Excerpted text:
==========

LUND--Movie making is a complex business in the best of circumstances. This statement would seem laughably self-evident, but the more one becomes involved in this insane business the more evident the complexity of the undertaking becomes. Before I left Wooster for Sweden I helped my friends Adam and Rhio Ginther and their fledging production company Nightmare Pictures film a zombie movie (soon to be released). Even on the set of The Rising Dead, as close to a no-budget movie as is possible (one's time, gasoline and tape still cost money even if the actors are unpaid and the equipment borrowed) I became thankful that, at least for now, I am not involved in making fiction cinema. I may have to crawl through swamps, interview people in other languages, carry thousands of dollars of equipment in unstable, crime-ridden places and remember to take my malaria pills but at least I don't have to deal with actors.
On the other hand, not dealing with actors or any other willing hands means I have to do the whole thing pretty much by myself and that is a mixed bag. The more you do on your own the more there is to worry about, the more there is to forget or to simply be unable to accomplish. I simply cannot film, take stills and, for example, hold a microphone boom alone so, often, I have to keep the microphone on the camera and not as close as I would like to the interviewee. Of course to say I made the last film all on my own is, in point of fact, absurd. SARA funded it, John Gilberg made my plane reservations, Dr. Jake Kuttothara drove me to the airport, Mike Butcher helped me with technical equipment issues and picked me up at the airport, Leonidas Maravilla drove me all over El Salvador and carried my still-camera bag when I was shooting video and my video bag when I shot stills and on and on. In the editing process Jesse Ewing designed the DVD cover and Jeff Pasek composed the instrumental soundtrack. Still, if I hadn't had Jesse I would have made the cover myself and I at least tried my hand for a while attempting to compose music in GarageBand. If you have a DVD of Robert Rodriguez's "Once Upon a Time in Mexico" watch the extra short film, "Ten Minute Film School." Rodriguez in no way makes movies all by himself. On the other hand he is now shooting digitally and personally does a lot of the editing, music and filming, involved in every step and thus in control of every step.
So this is my situation, in the end it is me that is responsible in every way for the finished outcome of my documentaries. I get all the credit (except where other credit is due and duly given) and I take all the blame as well if there is any to be apportioned. I would like, very much in the future to have, sometimes anyway, another person to work with. Someone to talk out problems and simply to talk to at the end of the day. In El Salvador I ate a lot of lonely meals with nothing but my notebook to keep me company or to hash out the day's and the next day's shooting. It would be a boon to have someone to help carry the equipment, have a second camera running and a second pair of eyes. But that is not for now. Which brings me to my dilemma. Those who know me know I spend a lot of time obsessing about packing. Frankly I think it is a form of personal therapy, a meditation exercise with practical applications. I envision my backpack, my camera bags, the contents of my pockets both before the plane flight and afterwards. I think of what I will need in, one hopes, any situation I will find myself, what I can and cannot manage to carry and how it will all work together. I have been trying to figure out, then, what cameras I will take.

==========

Extracted material:
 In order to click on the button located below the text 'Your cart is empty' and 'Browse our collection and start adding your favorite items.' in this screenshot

==========

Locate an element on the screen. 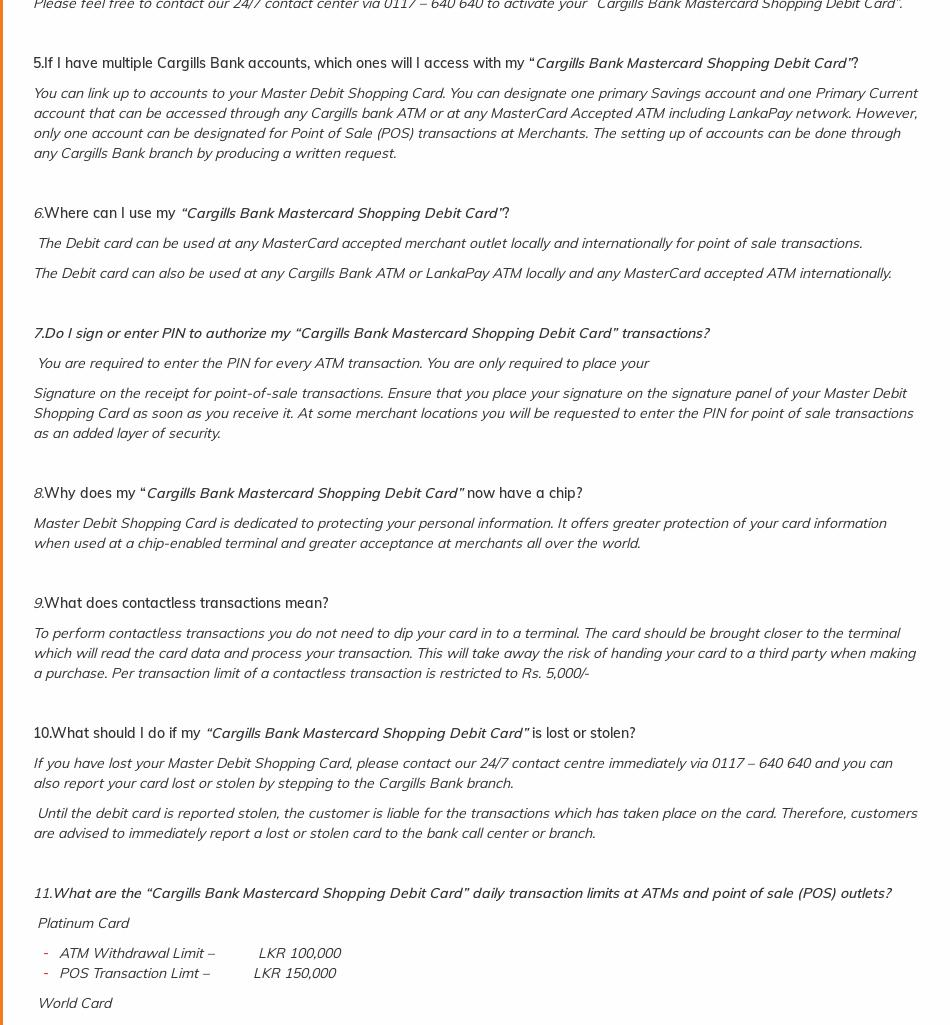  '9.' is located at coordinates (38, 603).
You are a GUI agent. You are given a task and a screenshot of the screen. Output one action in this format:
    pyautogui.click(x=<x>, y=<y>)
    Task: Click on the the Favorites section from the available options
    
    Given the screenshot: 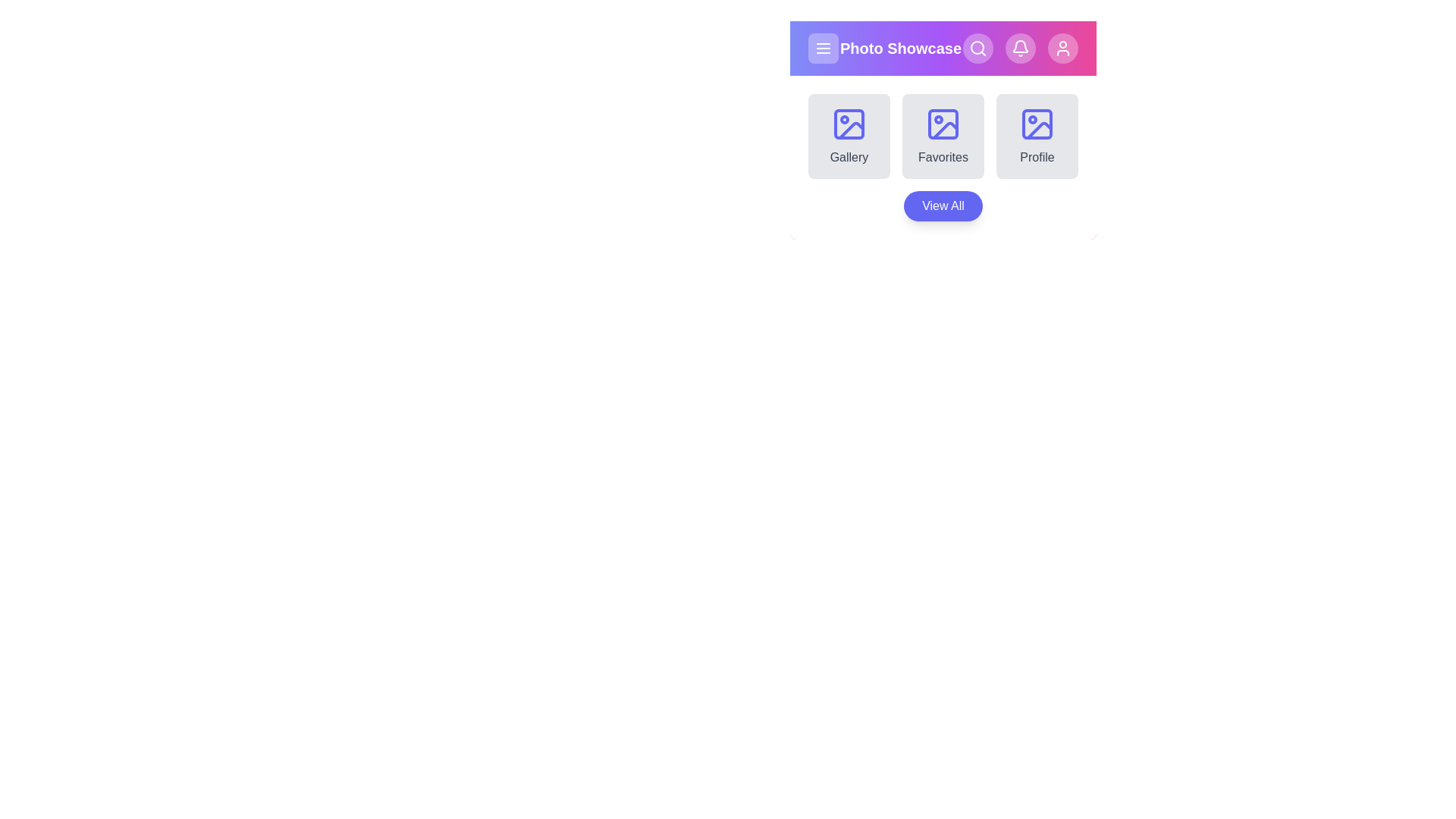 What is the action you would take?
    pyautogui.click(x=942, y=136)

==========

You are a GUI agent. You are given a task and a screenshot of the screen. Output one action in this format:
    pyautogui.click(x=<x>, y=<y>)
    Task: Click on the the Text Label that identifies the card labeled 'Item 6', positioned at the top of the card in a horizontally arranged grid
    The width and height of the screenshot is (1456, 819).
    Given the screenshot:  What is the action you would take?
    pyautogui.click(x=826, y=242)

==========

Exercise directions: Continue the essay on making documentaries alone, starting right after its last sentence about deciding which cameras to take.

Response area:
Before I was doing much video this was still an issue but a much smaller one. In my old Domke bag I am able to fit my Leica M6 with its 50mm Summicron, 15mm Voigtlander and 135mm Hector, my Nikon D1x with a 17-35mm 2.8 zoom and a Tamron 28-300 zoom (that, although has taken some excellent pictures I am not happy with) a big Metz flash and a 55mm MicroNikkor manual focus lens. This bag, however, is quite heavy with all of that but not unmanageable. On the El Salvador project I decided I could not take the big Nikon, however; not with the addition of the video camera, a shoulder mounted Panasonic DVC 60 with a Røde NTG-2 shotgun mike on top. Instead I took the M6 with the Summicron and a Leica Mda with the Heliar SuperWide as well as an old Canon Powershot digital pocket camera and a Sony palmcorder. This worked quite well all in all. The advantage I had there, however, was that the year before I had already taken numerous color stills with the Nikon D1x. I already had several hundred digital stills in the bag.
With this upcoming Ukraine film I have none. I have decided, however, to take only the Leica M6 with its three lenses. In the main, I do my best work with it and I need to concentrate on filming more than stills. I need, because I am doing this essentially by myself, to simplify the things I carry. I think that trying to manage a rangefinder loaded with black and white film, a digital SLR set to color and a full-size video camera would not only be to darn heavy to carry but would also, ultimately, detract from the finished project by giving me too many options, too many things to use, too many modes of shooting to manage and switch between.
Of course I could be wrong and there will be that once-in-a-lifetime shot that only the Nikon could have taken. But I think I will take that risk and think that that wasn't so great a shot anyway and instead I got those once-in-a-lifetime shots only possible with a Leica and a video camera.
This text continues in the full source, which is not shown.